Some jobs suck because they’re just not what you want to be doing; others suck because the workplace culture itself is a mess. It can be hard to tell if your workplace is toxic or if you just really hate it for your own reasons, but there are ways to parse it out.
What every workplace should have
Per the U.S. Surgeon General, for optimal worker mental health and well-being, a workplace must have these five essentials:
- Protection from harm, both physical and mental: This means workplaces provide support that focuses on mental health, give you enough time to rest, prioritise your safety on the job, and make the environment safe and welcoming for everyone.
- Connection and community: A workplace should create inclusive cultures that enable workers to form trusting relationships and collaborate with one another.
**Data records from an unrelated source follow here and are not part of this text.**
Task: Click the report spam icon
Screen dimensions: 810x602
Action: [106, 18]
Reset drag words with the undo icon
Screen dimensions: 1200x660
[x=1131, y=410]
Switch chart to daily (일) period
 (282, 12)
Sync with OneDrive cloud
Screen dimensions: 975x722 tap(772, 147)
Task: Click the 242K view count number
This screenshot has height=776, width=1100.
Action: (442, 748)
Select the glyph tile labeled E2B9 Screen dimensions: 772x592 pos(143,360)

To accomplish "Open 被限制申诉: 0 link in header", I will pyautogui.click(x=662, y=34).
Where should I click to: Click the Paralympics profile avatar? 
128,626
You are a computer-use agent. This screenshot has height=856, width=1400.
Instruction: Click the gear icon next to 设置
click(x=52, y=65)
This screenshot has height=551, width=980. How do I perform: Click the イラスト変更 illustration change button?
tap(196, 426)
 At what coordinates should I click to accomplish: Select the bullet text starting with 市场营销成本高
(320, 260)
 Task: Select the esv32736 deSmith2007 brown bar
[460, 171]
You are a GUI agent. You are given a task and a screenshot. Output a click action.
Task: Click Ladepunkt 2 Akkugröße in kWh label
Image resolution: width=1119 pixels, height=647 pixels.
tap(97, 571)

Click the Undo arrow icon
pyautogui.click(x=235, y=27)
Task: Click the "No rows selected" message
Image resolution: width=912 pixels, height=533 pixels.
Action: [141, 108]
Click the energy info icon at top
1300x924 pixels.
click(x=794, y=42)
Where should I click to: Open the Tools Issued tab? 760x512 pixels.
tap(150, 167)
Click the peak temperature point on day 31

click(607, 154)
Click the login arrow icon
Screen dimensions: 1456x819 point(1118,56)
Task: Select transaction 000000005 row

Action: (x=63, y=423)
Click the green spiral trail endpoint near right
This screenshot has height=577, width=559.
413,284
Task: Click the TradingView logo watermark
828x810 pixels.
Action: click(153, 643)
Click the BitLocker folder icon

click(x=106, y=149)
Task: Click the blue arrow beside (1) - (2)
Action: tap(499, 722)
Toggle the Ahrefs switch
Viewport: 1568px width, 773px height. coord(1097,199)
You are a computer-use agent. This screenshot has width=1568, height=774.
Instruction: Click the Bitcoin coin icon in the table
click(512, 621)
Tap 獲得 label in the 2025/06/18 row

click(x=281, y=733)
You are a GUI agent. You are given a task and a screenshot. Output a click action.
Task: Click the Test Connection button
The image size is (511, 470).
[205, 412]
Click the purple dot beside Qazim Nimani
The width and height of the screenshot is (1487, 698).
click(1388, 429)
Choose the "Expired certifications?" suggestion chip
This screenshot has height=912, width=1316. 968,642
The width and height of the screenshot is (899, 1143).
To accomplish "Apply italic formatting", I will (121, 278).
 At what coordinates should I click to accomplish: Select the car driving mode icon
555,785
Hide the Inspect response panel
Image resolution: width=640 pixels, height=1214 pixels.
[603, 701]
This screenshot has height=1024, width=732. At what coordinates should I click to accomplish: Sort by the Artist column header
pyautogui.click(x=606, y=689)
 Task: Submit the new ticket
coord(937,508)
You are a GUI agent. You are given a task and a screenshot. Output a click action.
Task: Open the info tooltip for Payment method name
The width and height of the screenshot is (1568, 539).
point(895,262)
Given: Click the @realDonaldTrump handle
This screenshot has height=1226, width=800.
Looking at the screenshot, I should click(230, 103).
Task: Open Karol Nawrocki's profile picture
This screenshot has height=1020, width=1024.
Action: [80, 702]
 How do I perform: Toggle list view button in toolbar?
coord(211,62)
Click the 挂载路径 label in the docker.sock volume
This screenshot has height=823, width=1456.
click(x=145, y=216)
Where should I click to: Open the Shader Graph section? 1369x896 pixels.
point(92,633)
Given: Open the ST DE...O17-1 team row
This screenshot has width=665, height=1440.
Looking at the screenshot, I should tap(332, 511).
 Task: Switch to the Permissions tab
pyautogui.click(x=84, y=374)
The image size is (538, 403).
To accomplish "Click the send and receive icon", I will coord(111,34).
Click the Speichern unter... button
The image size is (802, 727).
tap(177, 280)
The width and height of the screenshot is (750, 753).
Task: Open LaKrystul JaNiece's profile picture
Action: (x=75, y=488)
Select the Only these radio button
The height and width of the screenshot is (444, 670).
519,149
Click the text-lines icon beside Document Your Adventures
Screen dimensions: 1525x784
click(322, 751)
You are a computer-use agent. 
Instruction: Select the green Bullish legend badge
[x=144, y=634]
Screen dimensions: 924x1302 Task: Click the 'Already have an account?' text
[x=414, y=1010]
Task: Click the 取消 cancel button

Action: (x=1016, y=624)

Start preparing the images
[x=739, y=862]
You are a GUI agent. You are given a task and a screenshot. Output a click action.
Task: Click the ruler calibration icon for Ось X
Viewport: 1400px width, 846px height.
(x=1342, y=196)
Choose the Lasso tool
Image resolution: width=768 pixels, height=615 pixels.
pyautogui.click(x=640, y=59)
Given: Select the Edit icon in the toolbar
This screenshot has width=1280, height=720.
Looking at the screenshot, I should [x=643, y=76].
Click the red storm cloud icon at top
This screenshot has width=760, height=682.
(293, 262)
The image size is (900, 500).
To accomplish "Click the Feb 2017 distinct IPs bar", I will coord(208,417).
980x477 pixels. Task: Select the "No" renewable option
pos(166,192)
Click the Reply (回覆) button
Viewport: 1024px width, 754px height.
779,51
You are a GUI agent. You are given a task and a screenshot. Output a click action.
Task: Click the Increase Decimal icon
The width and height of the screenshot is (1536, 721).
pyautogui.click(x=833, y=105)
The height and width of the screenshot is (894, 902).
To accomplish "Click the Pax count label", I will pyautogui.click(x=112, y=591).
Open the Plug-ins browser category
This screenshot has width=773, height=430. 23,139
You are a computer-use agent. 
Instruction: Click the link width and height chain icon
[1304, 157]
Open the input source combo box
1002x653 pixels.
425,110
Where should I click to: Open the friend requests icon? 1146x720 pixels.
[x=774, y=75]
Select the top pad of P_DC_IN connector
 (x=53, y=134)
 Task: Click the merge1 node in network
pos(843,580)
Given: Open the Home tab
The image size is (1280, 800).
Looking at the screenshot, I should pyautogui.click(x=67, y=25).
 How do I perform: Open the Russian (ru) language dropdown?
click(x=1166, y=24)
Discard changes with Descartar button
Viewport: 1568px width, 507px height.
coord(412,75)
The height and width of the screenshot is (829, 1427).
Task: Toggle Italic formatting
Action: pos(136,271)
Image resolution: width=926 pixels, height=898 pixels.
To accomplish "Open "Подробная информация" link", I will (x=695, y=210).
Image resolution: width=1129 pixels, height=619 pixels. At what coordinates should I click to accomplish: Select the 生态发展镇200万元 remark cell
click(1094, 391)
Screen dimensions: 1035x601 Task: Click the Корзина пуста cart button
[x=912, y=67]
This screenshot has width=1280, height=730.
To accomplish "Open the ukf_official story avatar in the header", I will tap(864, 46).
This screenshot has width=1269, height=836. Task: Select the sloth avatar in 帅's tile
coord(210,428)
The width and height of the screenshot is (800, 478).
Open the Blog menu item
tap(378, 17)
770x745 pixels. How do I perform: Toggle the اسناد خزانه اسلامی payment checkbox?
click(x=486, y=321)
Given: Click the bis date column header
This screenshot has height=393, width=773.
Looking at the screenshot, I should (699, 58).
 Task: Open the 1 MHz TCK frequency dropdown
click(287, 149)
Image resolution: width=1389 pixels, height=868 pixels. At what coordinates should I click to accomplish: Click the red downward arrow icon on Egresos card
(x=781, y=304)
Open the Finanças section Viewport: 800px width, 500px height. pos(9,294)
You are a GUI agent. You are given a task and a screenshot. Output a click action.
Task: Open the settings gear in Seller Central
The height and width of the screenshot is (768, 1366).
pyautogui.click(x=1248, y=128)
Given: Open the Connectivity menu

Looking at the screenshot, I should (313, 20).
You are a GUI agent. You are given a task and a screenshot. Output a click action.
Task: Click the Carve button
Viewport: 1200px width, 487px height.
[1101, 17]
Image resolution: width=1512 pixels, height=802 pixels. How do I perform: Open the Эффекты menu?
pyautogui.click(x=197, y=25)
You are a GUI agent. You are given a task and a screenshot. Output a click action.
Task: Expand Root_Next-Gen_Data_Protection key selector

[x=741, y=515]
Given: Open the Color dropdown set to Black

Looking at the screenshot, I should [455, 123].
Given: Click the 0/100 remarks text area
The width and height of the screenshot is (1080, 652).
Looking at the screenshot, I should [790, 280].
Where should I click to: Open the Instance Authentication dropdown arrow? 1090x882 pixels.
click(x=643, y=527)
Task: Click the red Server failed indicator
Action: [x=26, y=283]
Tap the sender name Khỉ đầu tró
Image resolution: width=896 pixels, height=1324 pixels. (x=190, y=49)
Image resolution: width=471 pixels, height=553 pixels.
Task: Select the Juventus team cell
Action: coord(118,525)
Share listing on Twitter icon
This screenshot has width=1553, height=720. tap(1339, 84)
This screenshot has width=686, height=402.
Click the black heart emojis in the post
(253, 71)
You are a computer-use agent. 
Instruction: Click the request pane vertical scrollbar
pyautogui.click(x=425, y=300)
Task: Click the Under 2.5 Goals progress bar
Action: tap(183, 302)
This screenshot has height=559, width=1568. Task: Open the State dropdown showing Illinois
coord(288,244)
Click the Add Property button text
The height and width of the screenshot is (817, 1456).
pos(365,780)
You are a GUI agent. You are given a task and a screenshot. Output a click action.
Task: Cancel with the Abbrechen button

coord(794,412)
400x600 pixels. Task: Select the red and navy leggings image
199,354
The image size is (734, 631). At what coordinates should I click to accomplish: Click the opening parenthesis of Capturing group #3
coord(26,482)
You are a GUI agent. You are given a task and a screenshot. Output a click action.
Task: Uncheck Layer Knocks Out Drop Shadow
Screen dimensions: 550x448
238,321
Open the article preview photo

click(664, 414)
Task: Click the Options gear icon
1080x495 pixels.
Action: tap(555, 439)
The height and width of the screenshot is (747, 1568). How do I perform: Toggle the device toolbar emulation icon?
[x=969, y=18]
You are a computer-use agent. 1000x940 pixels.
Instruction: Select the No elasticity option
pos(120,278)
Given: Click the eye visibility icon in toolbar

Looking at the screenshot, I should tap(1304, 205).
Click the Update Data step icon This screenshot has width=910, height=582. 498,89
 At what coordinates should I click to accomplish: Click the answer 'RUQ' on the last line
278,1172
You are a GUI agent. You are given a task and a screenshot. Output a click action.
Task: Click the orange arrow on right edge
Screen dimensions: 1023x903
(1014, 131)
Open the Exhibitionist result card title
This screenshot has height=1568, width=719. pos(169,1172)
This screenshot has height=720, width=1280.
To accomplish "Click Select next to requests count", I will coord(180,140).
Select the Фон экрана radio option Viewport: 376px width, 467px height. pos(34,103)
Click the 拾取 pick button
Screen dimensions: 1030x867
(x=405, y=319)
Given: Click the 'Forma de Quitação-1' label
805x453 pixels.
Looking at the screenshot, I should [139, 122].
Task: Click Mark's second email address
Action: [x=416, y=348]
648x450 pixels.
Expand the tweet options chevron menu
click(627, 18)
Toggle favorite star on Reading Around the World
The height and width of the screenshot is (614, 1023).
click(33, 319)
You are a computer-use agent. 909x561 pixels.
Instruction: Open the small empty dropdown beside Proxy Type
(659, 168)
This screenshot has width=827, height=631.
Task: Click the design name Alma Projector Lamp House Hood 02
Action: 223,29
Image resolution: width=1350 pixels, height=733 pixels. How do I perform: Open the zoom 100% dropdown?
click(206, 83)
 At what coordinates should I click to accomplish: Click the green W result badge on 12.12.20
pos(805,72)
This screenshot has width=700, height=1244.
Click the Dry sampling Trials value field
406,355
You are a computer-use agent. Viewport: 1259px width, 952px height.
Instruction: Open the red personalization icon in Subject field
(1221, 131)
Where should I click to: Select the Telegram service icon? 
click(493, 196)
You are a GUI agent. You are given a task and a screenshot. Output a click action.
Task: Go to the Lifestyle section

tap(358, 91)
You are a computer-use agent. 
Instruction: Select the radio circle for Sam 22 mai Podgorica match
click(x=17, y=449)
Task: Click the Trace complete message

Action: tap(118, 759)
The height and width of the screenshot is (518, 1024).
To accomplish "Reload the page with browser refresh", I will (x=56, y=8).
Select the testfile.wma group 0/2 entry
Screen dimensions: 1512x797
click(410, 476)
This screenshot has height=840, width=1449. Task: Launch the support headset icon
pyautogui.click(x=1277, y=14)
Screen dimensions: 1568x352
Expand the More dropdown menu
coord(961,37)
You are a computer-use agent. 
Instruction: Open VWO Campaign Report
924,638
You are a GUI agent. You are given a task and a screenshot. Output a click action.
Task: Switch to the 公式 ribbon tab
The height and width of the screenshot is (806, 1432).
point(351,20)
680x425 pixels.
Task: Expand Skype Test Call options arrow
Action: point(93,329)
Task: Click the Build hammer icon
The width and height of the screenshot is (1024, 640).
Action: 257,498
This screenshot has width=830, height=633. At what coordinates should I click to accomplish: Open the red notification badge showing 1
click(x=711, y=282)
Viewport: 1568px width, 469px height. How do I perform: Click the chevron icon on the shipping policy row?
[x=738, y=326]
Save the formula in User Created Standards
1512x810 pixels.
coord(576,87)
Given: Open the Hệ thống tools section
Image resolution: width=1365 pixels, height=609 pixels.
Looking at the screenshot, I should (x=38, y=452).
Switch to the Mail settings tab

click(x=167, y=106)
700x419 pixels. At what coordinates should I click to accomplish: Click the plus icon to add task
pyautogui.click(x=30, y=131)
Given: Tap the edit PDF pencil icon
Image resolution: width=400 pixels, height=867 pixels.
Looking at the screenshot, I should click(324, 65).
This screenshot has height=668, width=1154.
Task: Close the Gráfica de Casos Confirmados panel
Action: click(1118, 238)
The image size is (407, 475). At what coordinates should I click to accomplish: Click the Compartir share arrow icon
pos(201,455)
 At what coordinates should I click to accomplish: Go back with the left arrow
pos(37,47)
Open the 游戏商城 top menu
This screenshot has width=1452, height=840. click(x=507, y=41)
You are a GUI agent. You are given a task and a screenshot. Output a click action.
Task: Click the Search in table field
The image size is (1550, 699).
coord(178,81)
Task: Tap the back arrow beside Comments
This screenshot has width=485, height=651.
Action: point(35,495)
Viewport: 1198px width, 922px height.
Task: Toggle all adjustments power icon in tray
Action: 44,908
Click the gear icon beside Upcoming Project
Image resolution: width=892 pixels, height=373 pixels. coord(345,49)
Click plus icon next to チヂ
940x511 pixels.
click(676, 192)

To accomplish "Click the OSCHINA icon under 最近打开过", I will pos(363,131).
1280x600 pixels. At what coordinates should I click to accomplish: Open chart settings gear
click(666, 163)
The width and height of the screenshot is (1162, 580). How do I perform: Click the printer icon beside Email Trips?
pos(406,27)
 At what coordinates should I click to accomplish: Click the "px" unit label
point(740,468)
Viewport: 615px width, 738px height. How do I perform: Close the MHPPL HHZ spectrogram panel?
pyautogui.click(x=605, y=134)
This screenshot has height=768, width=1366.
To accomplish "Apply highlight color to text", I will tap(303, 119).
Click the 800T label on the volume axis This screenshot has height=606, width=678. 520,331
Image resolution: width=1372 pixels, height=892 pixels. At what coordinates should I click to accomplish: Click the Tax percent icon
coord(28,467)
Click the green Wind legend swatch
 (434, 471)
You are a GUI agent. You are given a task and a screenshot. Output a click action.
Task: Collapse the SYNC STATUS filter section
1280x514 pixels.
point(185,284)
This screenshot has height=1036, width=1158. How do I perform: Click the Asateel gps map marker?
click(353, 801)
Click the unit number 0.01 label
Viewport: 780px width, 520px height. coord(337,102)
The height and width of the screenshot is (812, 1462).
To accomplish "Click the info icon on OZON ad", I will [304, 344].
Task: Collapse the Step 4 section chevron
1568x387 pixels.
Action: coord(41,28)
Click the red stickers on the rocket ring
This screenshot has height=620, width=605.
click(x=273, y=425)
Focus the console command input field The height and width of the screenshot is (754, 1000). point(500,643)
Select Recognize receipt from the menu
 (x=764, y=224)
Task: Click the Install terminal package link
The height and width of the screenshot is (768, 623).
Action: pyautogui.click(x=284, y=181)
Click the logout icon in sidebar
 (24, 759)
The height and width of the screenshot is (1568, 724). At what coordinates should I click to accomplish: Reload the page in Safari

- Work-life harmony: Workplaces with work-life harmony give employees some autonomy over how work is completed, offer flexible and predictable schedules, and respect the boundary between on- and off-hours. They also provide paid leave.
- A feeling of mattering at work: Employees should feel like they matter at their job, not like they’re just disposable laborers. To do this, companies should offer a living wage, involve workers in decisions, and recognise good work.
- Opportunities for growth: Finally, employees will have better well-being if they’re given opportunities to grow in their careers, whether through training and education or mentoring. There should be clear, equitable pathways for advancement laid out and feedback given on work.
The Surgeon General came up with this framework after some grim statistics came from the pandemic: 76% of U.S. workers reported at least one mental health condition symptom in 2021, which was up 17% from two years prior, and 84% said they had encountered at least one factor in their workplace that had a negative impact on their mental health.
How your job stacks up
The five essentials are a great framework from which you can inspect your own company. If it provides safety, connection, work-life harmony, a feeling that you matter, and opportunities for growth, it’s meeting the benchmarks of not being toxic — but if you still dislike it or feel it draining you, it might be time to switch jobs.
You don’t have to wait around for the right gig to fall in your lap. Research companies in your chosen field that meet those five requirements (Glassdoor and other employee review sites are great for this) and then send them a letter of interest. During any interviews, keep the five requirements top of mind and ask direct questions about how any potential new employer meets them.